June 9th, 2012

rosas

dançar a vida

9789722049276

Acabei de ler Dançar a Vida, um volume de memórias escrito por Jorge Salavisa. Para quem não sabe, Salavisa foi o primeiro dos bailarinos nacionais a ter uma carreira internacional (e a dele foi toda ela internacional) de bailarino, que o levou a todos os grandes palcos do mundo e a dançar com todas as lendas do ballet clássico da segunda metade do século passado. Pessoalmente. a parte do volume que se refere a este período de bailarino, que vai de finais dos anos 50 a meados de 70, e que ocupa sensivelmente dois terços do livro, foi a que mais gostei. Pelas referências, pelo que aprendemos, pelas histórias, pelos protagonistas, mas sobretudo pela possibilidade que Salavisa nos proporciona, de forma muito viva, de acompanharmos de perto um determinado estilo de vida que está muito longe das existências mais ou menos tranquilas de meros mortais como eu.
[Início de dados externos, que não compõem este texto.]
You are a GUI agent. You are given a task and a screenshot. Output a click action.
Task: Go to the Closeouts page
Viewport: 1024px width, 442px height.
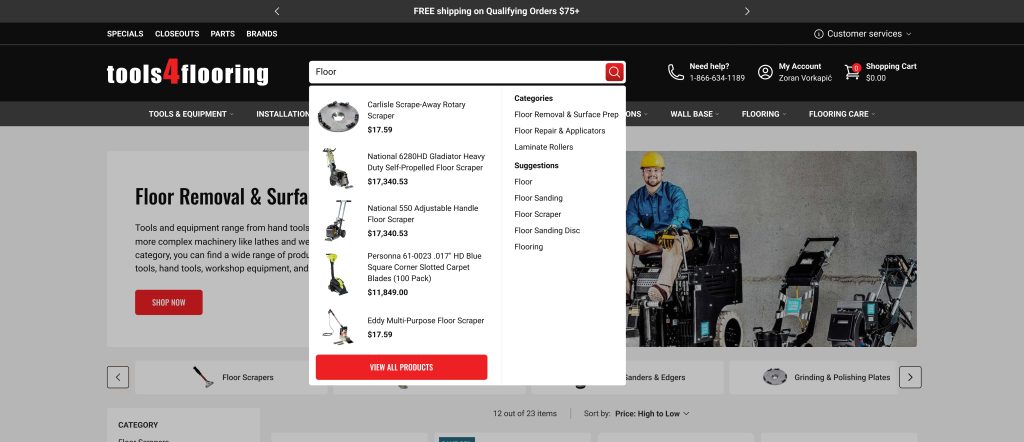click(x=177, y=34)
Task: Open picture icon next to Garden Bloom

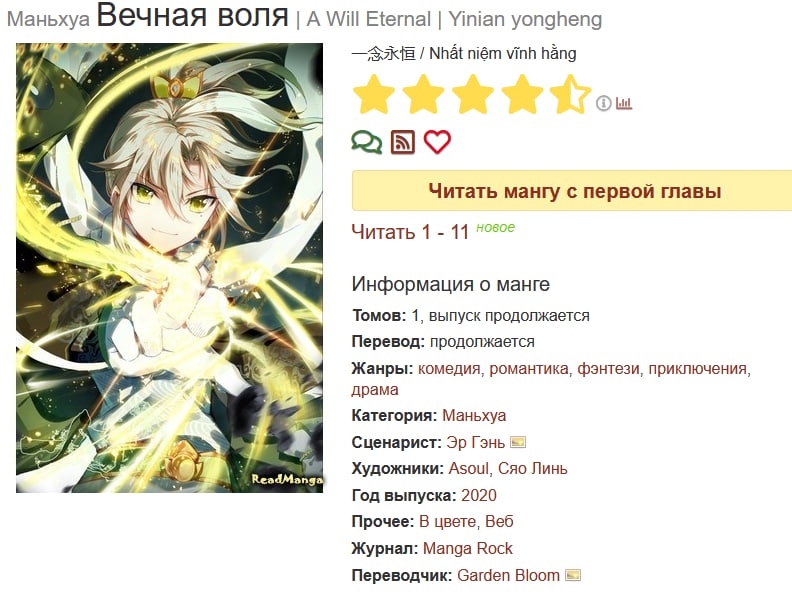Action: click(x=572, y=575)
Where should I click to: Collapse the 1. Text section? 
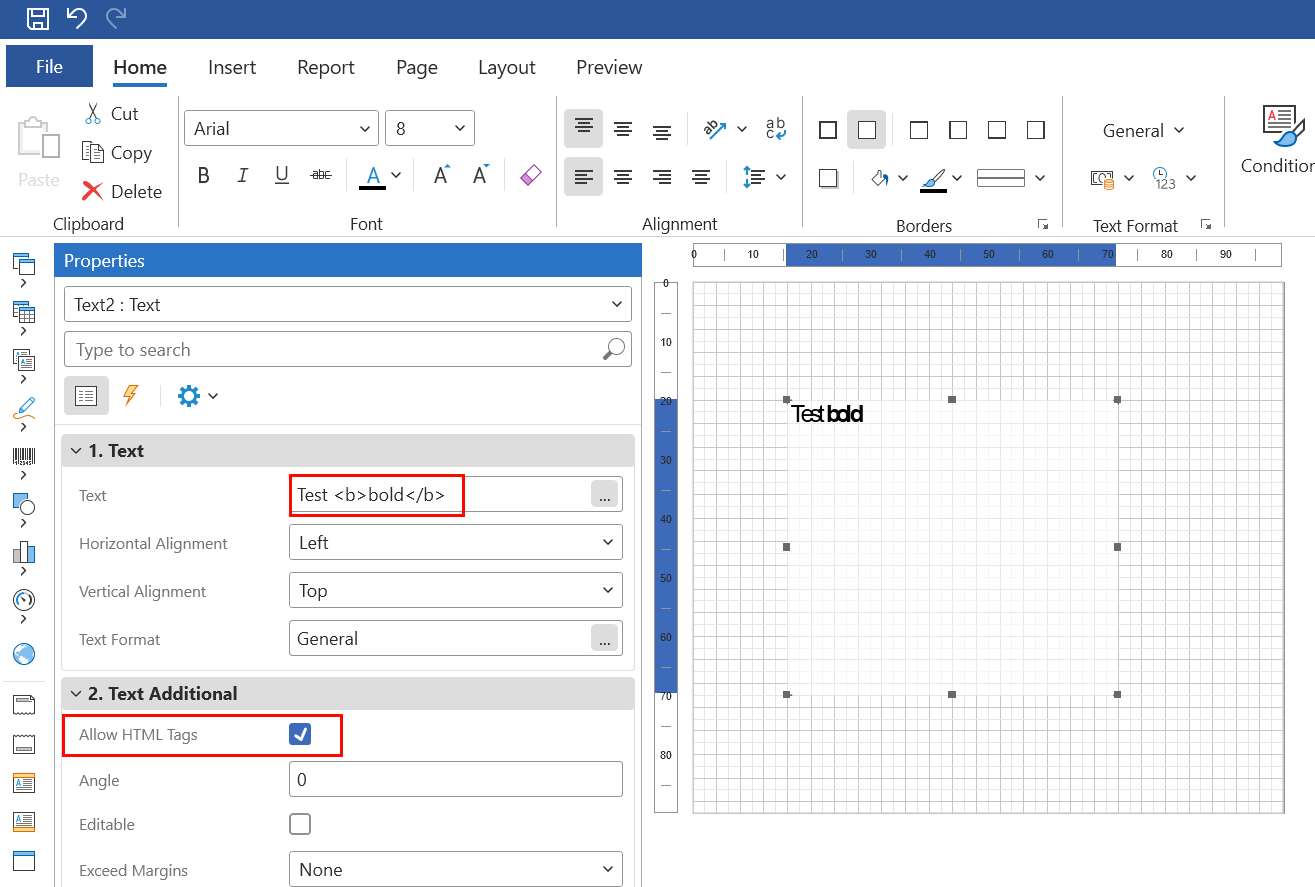click(76, 451)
Mas para além da carreira internacional de bailarino, Jorge Salavisa teve uma outra, que também está presente no livro. Primeiro como director artístico, e verdadeiro refundador, do Ballet Gulbenkian e, de passo, lançando os fundamentos de um período áureo da dança contemporânea portuguesa. Depois, como dirigente da CNB e do Teatro São Luiz, instituições onde, de novo, deixou uma marca vigorosa.

Naturalmente, e para mais tratando-se de um volume de memórias, Jorge Salavisa conta a sua verdade, e não é raro adivinharmos, pelo próprio teor do texto, que, muitas vezes essa perspectiva poderá não ser a única. Mas até nesta maneira de assumir o seu lado das histórias que conta, o livro é de uma franqueza belíssima, se não mesmo de uma desarmante honestidade. Salavisa não esconde os seus amores, mas também não se nega às suas embirrações. Diz bem à boca cheia, e é sempre elegante quando diz mal. Não se esconde, não disfarça, e quando se auto-compraz nunca é ridículo. Para mais, escreve bem, com humor, com devoção.